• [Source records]
※ ※ ※

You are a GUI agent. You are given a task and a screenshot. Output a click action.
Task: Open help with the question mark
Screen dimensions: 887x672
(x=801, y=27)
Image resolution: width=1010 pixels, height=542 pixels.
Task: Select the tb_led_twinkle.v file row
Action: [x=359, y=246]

※ ※ ※

• [WORK ITEM]
Reproduce the entries above in full, exactly as they read.

• [EXERCISE RESULT]
You are a GUI agent. You are given a task and a screenshot. Output a click action.
Task: Open help with the question mark
Screen dimensions: 887x672
(x=801, y=27)
Image resolution: width=1010 pixels, height=542 pixels.
Task: Select the tb_led_twinkle.v file row
Action: [x=359, y=246]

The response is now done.